Waimakariri black-backed gulls
From Courtney Thompson, Regional Park Ranger, Environment Canterbury
At the last update, I reported on a colony of around 1500 black-billed gulls that had set up behind McLeans Island. Unfortunately, this colony has now almost completely dispersed and we can fairly confidently say this was due to southern black-backed gull predation and harassment (the video below was taken by Steve Attwood Saturday 21 November – see his report).
I reported last time on a second colony that was forming near The Sanctuary wetland a little further downstream.
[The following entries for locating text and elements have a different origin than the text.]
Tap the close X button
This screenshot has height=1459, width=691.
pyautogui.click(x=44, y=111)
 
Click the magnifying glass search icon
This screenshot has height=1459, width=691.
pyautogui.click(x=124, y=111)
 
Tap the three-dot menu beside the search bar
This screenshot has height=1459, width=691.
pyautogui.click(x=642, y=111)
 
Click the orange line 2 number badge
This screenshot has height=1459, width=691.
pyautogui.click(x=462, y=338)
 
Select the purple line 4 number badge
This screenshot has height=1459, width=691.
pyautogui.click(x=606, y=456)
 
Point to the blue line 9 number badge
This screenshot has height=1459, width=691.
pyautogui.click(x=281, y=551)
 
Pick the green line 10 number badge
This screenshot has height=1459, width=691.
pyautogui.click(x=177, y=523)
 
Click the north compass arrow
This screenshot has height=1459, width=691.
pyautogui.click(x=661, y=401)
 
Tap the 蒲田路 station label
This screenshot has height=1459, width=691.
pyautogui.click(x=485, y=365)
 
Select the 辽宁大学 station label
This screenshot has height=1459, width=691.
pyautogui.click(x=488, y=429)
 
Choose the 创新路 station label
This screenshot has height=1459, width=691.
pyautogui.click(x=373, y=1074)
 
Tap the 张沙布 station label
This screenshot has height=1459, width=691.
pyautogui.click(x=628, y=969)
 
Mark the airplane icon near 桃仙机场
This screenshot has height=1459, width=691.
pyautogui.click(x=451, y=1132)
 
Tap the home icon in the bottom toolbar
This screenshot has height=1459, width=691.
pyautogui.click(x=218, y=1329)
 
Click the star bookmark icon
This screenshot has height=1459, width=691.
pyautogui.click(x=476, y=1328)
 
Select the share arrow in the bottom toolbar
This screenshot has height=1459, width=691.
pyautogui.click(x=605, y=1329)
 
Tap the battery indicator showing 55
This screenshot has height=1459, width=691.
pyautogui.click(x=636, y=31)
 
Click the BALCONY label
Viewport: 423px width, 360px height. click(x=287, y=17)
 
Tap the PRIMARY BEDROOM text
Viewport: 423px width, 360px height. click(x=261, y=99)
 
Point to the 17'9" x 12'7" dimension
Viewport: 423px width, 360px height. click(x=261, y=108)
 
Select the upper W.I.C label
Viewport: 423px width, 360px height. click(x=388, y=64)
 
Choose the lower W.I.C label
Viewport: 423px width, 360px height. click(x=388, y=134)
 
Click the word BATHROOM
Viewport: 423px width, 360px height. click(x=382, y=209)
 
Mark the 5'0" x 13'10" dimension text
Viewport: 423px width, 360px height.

This colony continued to grow and was at around 1000 adult birds at our last count, but unfortunately, the river came up at the end of last week and washed out roughly half the colony plus a group of white-fronted terns nesting nearby. We will continue to monitor this colony and trap predators along the adjacent riverbank as long as there are birds present.
This leaves our current main colony of several hundred black-billed gulls out from the end of Haul Road (see map).
There are also a good number of black-fronted terns nesting in close proximity. We have placed multiple signs as well as placing logs at the river access point in an attempt to funnel people naturally downstream and away from the colony. This colony was untouched by the recent rise in river levels, but with nor-west winds predicted to continue this week, we will keep monitoring the situation as the river is likely to come up slightly again. It may turn out that the black-billed gulls washed out from The Sanctuary join in with the Haul Road colony.